說完後,他甚至沒等到對方回答,便将電話挂斷。片刻間,細如絲線的雨落在發上,依舊是不舒服的觸感。

那廂是被驀然忙音驚住的精致面孔,女人轉過身看向不遠處的淩岳。對方似笑非笑:“不是告訴你了,還硬要打電話。”

她嘴裏猶在不解:“不都說方晏同方家大公子不合,這場意外後,方氏家産不都落在他身上。這難道不是件開心的事情?”

這下連淩岳也覺得眼前這張臉除了看起來還算養眼外,其他的真是了無樂趣。他将杯中酒飲盡,發善心地告訴她:“你不了解他,還是趁早換個目标吧。”

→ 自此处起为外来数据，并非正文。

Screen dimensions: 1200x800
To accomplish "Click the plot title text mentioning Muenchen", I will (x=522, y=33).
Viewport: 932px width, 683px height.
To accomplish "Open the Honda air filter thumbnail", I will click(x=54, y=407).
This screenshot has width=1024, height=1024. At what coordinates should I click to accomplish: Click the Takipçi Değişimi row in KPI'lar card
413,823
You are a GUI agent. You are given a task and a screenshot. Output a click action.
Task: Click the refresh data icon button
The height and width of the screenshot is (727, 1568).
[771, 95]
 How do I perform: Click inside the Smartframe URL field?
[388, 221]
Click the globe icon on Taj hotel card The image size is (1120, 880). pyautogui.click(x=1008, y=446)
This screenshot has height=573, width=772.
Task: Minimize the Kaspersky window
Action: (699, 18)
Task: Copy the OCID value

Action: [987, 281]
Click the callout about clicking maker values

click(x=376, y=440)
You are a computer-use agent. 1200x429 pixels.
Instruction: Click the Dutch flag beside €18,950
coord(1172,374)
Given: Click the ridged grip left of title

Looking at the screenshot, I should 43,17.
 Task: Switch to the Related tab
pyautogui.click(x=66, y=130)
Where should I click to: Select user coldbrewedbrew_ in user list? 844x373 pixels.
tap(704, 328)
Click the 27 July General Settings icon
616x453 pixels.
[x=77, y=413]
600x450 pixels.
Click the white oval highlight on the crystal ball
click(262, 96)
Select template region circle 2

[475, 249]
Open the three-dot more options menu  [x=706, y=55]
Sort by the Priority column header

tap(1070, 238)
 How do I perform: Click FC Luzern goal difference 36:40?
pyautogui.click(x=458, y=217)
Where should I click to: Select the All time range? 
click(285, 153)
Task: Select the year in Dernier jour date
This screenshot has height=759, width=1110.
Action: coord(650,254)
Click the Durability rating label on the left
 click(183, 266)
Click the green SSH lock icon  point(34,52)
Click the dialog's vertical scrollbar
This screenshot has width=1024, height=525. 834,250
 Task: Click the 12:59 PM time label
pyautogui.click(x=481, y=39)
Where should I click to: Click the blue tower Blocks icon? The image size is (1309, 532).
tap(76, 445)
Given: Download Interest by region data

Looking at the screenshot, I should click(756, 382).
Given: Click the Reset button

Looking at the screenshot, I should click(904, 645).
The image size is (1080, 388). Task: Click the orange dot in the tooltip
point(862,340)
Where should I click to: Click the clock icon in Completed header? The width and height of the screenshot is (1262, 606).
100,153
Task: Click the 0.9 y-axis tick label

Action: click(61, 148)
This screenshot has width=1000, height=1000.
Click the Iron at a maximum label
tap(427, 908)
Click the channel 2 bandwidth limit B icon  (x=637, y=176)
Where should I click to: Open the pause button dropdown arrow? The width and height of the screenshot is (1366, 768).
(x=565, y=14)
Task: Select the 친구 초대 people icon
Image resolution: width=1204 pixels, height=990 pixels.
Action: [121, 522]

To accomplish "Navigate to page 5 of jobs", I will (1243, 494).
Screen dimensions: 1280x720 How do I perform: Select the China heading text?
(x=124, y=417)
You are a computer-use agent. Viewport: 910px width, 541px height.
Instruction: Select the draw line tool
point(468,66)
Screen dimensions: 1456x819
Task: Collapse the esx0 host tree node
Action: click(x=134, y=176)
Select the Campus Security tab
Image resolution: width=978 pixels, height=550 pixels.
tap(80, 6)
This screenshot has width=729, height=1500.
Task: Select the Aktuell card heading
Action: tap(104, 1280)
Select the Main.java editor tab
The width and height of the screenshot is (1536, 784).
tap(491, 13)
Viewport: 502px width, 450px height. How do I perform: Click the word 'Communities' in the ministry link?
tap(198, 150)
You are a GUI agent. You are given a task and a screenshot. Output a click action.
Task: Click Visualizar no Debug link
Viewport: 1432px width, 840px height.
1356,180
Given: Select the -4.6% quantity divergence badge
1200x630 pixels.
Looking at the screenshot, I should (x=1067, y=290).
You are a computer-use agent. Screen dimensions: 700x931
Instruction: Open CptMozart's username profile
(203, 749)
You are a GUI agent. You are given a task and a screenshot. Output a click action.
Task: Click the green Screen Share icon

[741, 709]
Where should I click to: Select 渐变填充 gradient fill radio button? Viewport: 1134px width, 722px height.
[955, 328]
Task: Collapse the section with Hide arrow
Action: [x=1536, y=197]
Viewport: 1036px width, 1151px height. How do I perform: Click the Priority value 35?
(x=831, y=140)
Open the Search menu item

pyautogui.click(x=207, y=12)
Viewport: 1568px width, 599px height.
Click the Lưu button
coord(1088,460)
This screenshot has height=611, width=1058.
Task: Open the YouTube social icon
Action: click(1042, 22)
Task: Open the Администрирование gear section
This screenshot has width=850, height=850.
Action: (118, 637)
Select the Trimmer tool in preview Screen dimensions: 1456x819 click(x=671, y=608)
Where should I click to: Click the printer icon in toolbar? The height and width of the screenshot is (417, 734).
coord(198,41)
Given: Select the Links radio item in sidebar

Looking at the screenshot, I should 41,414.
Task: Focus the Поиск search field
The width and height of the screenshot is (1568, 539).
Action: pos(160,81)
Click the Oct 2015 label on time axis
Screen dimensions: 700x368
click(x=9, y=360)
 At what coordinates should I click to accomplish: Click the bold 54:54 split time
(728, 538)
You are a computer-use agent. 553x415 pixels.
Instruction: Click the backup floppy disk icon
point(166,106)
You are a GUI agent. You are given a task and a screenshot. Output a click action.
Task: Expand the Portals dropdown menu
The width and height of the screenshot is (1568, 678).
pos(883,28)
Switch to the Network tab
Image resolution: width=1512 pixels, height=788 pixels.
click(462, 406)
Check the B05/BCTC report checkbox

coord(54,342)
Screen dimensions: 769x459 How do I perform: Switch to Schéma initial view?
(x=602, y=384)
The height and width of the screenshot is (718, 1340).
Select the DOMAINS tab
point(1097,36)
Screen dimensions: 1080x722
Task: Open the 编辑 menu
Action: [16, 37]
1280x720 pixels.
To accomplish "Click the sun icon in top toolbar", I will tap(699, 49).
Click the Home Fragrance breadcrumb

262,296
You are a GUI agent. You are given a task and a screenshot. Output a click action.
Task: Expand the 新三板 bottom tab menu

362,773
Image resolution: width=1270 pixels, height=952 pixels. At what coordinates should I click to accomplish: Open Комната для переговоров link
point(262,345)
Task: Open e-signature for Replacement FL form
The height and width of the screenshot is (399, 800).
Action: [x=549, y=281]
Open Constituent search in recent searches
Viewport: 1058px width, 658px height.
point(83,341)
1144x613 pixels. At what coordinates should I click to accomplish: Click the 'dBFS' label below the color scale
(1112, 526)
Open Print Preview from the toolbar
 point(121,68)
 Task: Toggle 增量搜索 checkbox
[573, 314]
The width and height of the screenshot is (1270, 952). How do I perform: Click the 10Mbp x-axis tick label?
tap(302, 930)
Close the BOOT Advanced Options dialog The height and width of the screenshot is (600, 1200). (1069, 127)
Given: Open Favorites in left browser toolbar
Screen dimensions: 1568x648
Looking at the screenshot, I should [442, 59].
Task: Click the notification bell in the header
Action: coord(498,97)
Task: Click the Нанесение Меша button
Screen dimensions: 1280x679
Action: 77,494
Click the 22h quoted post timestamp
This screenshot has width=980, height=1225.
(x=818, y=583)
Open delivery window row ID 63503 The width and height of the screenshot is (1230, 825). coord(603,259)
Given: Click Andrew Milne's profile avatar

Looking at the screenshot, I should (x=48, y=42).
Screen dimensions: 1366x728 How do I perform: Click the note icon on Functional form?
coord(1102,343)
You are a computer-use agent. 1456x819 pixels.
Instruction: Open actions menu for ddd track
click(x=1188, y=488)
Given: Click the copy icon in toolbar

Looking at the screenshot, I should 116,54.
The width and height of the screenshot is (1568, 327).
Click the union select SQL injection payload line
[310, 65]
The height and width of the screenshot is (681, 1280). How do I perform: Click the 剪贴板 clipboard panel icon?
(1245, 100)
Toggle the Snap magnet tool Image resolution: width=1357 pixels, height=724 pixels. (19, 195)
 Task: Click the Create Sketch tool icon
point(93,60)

方晏在玄關換好鞋,看見一樓客廳裏亮着燈光,但這座偌大的房子還是空寂得像毫無人跡。保姆曾阿姨聽到聲音從廚房中探出頭來,看到是他回來後想要走過來幫忙。

“我自己來。”他也沒問其他人去了哪裏,走到客廳沙發上坐下,看着剛提回來的袋子發呆。

裏面是方銘的遺物,包括手機、證件和行李箱中沒有沾染血跡的一些衣物。

沒過多久,方南振從二樓下來。他走過來時,方晏聞到一絲暮色氣味。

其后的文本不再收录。